SNEWS has also learned the other senior managing director in charge of putting the deal together, Bo Arlander, is an avid triathlete and has competed in seven consecutive Ironman triathlons, leaving little doubt she is familiar not only with the category but also with CamelBak.

A look back into the SNEWS archives shows we reported in July of 1995 that Kransco (owned by John Bowes and John Rosenkrans) had finalized the purchase of CamelBak -- then named FasTrak Systems -- for a mere $4 million according to sources at Kransco at that time. Woody Scal (who joined CamelBak in 1999 and is now the company's senior vice president of marketing) was then with Kransco as vice president of business development and marketing; he told SNEWS in 1995 that Kransco's strategy would be to take "a superior hydration system and put it into configurations that are ideal for a range of different sports and needs."

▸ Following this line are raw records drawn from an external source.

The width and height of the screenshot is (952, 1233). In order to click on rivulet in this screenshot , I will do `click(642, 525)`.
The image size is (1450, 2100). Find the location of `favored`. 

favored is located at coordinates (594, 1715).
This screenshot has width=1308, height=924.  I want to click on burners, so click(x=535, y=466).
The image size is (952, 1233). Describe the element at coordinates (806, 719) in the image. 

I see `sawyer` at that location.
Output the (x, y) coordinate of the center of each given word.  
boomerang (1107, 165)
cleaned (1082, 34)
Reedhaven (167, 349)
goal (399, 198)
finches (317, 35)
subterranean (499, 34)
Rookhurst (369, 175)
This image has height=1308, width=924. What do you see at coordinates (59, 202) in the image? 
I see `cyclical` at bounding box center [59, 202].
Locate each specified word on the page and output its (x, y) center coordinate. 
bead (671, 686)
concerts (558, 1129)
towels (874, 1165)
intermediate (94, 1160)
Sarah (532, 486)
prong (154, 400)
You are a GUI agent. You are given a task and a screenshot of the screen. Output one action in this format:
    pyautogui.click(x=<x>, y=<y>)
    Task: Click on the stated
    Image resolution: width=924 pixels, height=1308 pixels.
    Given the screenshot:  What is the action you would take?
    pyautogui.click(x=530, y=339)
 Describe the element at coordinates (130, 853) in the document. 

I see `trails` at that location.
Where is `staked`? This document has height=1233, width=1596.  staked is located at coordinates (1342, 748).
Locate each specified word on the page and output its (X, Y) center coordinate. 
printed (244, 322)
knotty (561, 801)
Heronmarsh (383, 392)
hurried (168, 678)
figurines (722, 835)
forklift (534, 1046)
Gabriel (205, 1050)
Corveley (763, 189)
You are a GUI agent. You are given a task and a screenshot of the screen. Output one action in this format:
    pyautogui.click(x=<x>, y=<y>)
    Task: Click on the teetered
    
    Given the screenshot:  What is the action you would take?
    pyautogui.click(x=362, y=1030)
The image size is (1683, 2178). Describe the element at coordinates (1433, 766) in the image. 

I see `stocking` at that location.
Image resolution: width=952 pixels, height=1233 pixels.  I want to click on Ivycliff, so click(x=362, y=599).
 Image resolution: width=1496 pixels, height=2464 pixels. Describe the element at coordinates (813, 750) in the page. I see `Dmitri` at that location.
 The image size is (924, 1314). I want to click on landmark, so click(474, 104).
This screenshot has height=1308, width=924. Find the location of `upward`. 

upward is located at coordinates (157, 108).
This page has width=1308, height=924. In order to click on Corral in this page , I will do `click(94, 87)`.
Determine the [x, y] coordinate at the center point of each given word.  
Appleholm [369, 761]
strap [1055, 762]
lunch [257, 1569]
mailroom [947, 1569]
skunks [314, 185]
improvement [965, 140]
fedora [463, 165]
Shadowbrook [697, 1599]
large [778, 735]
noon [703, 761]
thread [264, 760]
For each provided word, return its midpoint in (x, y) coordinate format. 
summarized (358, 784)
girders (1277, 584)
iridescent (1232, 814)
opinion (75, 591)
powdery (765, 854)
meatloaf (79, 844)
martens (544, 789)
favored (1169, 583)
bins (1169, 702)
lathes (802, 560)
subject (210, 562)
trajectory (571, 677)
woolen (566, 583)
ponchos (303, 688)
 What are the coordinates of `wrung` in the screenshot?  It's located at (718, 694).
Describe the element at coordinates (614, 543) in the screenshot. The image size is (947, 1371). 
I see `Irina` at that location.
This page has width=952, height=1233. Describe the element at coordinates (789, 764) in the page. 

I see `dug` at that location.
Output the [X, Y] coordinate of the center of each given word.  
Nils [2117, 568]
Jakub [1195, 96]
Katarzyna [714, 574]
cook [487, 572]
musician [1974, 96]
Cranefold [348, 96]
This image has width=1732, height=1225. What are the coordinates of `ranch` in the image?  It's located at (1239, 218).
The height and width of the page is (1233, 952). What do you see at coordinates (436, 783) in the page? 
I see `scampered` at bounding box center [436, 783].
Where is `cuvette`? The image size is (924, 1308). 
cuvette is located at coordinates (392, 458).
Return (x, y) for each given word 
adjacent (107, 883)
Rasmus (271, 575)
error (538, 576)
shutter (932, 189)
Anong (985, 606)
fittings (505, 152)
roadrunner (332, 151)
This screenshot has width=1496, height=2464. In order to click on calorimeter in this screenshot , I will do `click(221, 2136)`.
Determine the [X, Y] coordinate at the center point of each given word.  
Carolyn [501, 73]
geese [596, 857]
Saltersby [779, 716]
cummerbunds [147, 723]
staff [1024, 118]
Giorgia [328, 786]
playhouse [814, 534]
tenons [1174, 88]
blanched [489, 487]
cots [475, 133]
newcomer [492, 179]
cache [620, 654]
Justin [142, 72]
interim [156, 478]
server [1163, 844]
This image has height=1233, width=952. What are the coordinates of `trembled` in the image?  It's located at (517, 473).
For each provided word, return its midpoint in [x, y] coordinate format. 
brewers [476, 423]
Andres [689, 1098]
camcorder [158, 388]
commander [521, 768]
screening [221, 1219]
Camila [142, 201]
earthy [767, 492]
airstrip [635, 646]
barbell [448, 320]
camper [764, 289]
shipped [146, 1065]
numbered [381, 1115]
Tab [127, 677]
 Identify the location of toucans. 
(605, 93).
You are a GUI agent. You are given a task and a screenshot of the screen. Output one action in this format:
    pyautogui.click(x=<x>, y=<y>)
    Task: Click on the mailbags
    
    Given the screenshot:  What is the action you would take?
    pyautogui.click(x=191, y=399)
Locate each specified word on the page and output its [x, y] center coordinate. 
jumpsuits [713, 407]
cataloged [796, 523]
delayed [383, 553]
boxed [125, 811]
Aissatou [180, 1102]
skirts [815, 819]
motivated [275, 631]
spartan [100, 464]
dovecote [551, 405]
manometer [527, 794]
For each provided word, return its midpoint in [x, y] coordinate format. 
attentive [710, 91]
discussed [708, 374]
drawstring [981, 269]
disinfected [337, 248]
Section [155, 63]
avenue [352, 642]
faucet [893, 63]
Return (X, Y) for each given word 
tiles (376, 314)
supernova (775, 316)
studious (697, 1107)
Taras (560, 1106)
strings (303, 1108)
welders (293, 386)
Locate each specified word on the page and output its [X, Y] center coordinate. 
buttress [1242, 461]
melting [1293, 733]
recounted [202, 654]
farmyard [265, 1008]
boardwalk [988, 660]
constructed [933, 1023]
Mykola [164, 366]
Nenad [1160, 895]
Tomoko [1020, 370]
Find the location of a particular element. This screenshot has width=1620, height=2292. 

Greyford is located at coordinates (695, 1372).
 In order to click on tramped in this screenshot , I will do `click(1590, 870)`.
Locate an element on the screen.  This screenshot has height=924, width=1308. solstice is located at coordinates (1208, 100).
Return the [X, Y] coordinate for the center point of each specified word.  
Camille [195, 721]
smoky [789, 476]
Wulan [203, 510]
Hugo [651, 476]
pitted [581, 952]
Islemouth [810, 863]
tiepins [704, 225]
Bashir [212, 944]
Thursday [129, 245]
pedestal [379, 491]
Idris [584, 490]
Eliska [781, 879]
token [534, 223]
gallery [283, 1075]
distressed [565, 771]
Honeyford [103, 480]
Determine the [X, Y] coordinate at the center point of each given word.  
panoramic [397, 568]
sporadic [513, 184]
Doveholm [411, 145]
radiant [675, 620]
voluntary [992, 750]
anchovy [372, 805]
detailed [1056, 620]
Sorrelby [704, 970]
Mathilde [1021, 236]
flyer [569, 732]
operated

As of this moment, Kransco has no other investments in its company portfolio; however, company representative Owen Blicksilver did confirm to SNEWS that another acquisition is forthcoming, although not in the outdoor industry. "John (Bowes) is open to a broad range of deals, including outdoors," Blicksilver said.

CamelBak representatives, who talked to SNEWS before talking to any other news source on Nov. 6, told us that the company would remain in Petaluma, Calif. In addition, with the new investment, the company would add staff to handle new markets and would continue to develop technology for a wide range of hydration products.

"The new resources will help us to enhance manufacturing and sourcing capabilities, improve product availability, expand our marketing reach to new customers, and ultimately create more demand for our product," Glenn Ross, president and CEO of CamelBak told SNEWS.

SNEWS View: Talk about your fantastic return on investment! A selling price of $206 million more than Bowes paid for it? Of course, Bowes poured plenty of money early on into the company to ramp up R&D and to begin outsourcing manufacturing to Asia. Little doubt Bowes, now 75 years old by our estimates, is one happy man. Woody Scal has to be smiling too, not because he made money on the deal, but because he saw the potential for the company back in 1995 when he helped Kransco put together the deal. As a side note to watch, it has been rumored that Rudolph Giuliani, chairman and CEO of Giuliani Partners, was part of this deal. For the record, the former New York mayor has formed a strategic alliance with Bear Stearns Merchant Banking to pursue private equity investment opportunities in the defense, security and public safety sectors. And, yes, Rick Perkal is part of that deal too; however, insiders tell us that Giuliani, while offering consulting advice on the CamelBak purchase, is not connected in any way to the investment. We would not be surprised to learn, though, that Giuliani becomes involved in some way down the road, chiefly because of the importance CamelBak plays in the military sector. As for the rumblings in the investment chat rooms that CamelBak is a "one-trick pony," we report that we feel otherwise. We know of several very interesting and very marketable projects CamelBak already has in the works with the military market that will soon find their way onto the consumer side. Our bet is the CamelBak team will continue to find ways to lead the market and drive growth through innovations and by expanding the distribution of current offerings. Meanwhile, with Kransco holding a currently empty portfolio, it would not surprise us to see that firm once again dabbling in the recreation market.